• **Work order**
Starting with the first line and ending with the last, transcribe the data exactly.

::: Entries supplied

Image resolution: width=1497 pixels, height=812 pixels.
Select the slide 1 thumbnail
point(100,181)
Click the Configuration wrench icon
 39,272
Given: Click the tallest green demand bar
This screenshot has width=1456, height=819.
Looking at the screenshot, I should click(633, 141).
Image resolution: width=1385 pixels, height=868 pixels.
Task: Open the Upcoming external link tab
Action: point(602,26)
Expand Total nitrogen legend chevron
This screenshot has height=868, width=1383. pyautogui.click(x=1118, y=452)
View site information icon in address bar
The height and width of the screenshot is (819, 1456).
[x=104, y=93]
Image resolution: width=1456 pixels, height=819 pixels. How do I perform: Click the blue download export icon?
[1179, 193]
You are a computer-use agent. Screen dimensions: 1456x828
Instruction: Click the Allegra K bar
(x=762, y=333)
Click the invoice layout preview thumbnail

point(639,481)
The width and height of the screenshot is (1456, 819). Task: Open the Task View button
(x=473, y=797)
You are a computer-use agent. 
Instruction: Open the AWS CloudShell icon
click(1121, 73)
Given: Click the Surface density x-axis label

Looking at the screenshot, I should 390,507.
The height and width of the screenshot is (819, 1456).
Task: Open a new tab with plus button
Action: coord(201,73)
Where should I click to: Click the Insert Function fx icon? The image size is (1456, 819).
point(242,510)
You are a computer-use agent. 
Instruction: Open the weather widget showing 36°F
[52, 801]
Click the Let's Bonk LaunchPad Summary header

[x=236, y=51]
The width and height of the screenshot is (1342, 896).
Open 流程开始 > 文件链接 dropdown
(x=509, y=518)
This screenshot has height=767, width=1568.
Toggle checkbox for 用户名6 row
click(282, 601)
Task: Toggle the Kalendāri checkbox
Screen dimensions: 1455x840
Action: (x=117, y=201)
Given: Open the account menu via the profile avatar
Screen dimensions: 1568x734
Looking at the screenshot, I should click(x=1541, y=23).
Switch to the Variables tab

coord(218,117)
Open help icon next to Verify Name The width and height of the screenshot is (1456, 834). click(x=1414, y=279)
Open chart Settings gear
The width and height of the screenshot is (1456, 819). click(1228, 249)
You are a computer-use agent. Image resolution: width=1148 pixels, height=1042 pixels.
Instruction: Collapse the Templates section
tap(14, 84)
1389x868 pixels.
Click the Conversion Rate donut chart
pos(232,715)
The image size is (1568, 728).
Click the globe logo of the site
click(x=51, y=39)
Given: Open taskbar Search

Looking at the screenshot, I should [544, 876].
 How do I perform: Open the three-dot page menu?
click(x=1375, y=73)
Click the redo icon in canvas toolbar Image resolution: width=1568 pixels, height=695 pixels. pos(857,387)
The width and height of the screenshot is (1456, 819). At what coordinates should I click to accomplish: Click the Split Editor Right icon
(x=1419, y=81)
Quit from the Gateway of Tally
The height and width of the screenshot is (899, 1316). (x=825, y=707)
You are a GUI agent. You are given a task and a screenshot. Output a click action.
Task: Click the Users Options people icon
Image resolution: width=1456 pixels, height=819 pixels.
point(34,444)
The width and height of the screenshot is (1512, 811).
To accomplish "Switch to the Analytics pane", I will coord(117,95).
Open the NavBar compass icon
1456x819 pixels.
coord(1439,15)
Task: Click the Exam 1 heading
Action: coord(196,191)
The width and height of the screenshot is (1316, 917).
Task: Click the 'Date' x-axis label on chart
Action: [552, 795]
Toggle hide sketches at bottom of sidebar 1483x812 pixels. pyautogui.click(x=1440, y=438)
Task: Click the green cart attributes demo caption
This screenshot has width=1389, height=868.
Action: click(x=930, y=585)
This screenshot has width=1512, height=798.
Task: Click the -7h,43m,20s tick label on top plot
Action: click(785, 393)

::::::

• **Answer box**
Image resolution: width=1497 pixels, height=812 pixels.
Select the slide 1 thumbnail
point(100,181)
Click the Configuration wrench icon
 39,272
Given: Click the tallest green demand bar
This screenshot has width=1456, height=819.
Looking at the screenshot, I should click(633, 141).
Image resolution: width=1385 pixels, height=868 pixels.
Task: Open the Upcoming external link tab
Action: point(602,26)
Expand Total nitrogen legend chevron
This screenshot has height=868, width=1383. pyautogui.click(x=1118, y=452)
View site information icon in address bar
The height and width of the screenshot is (819, 1456).
[x=104, y=93]
Image resolution: width=1456 pixels, height=819 pixels. How do I perform: Click the blue download export icon?
[1179, 193]
You are a computer-use agent. Screen dimensions: 1456x828
Instruction: Click the Allegra K bar
(x=762, y=333)
Click the invoice layout preview thumbnail

point(639,481)
The width and height of the screenshot is (1456, 819). Task: Open the Task View button
(x=473, y=797)
You are a computer-use agent. 
Instruction: Open the AWS CloudShell icon
click(1121, 73)
Given: Click the Surface density x-axis label

Looking at the screenshot, I should 390,507.
The height and width of the screenshot is (819, 1456).
Task: Open a new tab with plus button
Action: coord(201,73)
Where should I click to: Click the Insert Function fx icon? The image size is (1456, 819).
point(242,510)
You are a computer-use agent. 
Instruction: Open the weather widget showing 36°F
[52, 801]
Click the Let's Bonk LaunchPad Summary header

[x=236, y=51]
The width and height of the screenshot is (1342, 896).
Open 流程开始 > 文件链接 dropdown
(x=509, y=518)
This screenshot has height=767, width=1568.
Toggle checkbox for 用户名6 row
click(282, 601)
Task: Toggle the Kalendāri checkbox
Screen dimensions: 1455x840
Action: (x=117, y=201)
Given: Open the account menu via the profile avatar
Screen dimensions: 1568x734
Looking at the screenshot, I should click(x=1541, y=23).
Switch to the Variables tab

coord(218,117)
Open help icon next to Verify Name The width and height of the screenshot is (1456, 834). click(x=1414, y=279)
Open chart Settings gear
The width and height of the screenshot is (1456, 819). click(1228, 249)
You are a computer-use agent. Image resolution: width=1148 pixels, height=1042 pixels.
Instruction: Collapse the Templates section
tap(14, 84)
1389x868 pixels.
Click the Conversion Rate donut chart
pos(232,715)
The image size is (1568, 728).
Click the globe logo of the site
click(x=51, y=39)
Given: Open taskbar Search

Looking at the screenshot, I should [544, 876].
 How do I perform: Open the three-dot page menu?
click(x=1375, y=73)
Click the redo icon in canvas toolbar Image resolution: width=1568 pixels, height=695 pixels. pos(857,387)
The width and height of the screenshot is (1456, 819). At what coordinates should I click to accomplish: Click the Split Editor Right icon
(x=1419, y=81)
Quit from the Gateway of Tally
The height and width of the screenshot is (899, 1316). (x=825, y=707)
You are a GUI agent. You are given a task and a screenshot. Output a click action.
Task: Click the Users Options people icon
Image resolution: width=1456 pixels, height=819 pixels.
point(34,444)
The width and height of the screenshot is (1512, 811).
To accomplish "Switch to the Analytics pane", I will coord(117,95).
Open the NavBar compass icon
1456x819 pixels.
coord(1439,15)
Task: Click the Exam 1 heading
Action: coord(196,191)
The width and height of the screenshot is (1316, 917).
Task: Click the 'Date' x-axis label on chart
Action: [552, 795]
Toggle hide sketches at bottom of sidebar 1483x812 pixels. pyautogui.click(x=1440, y=438)
Task: Click the green cart attributes demo caption
This screenshot has width=1389, height=868.
Action: click(x=930, y=585)
This screenshot has width=1512, height=798.
Task: Click the -7h,43m,20s tick label on top plot
Action: click(785, 393)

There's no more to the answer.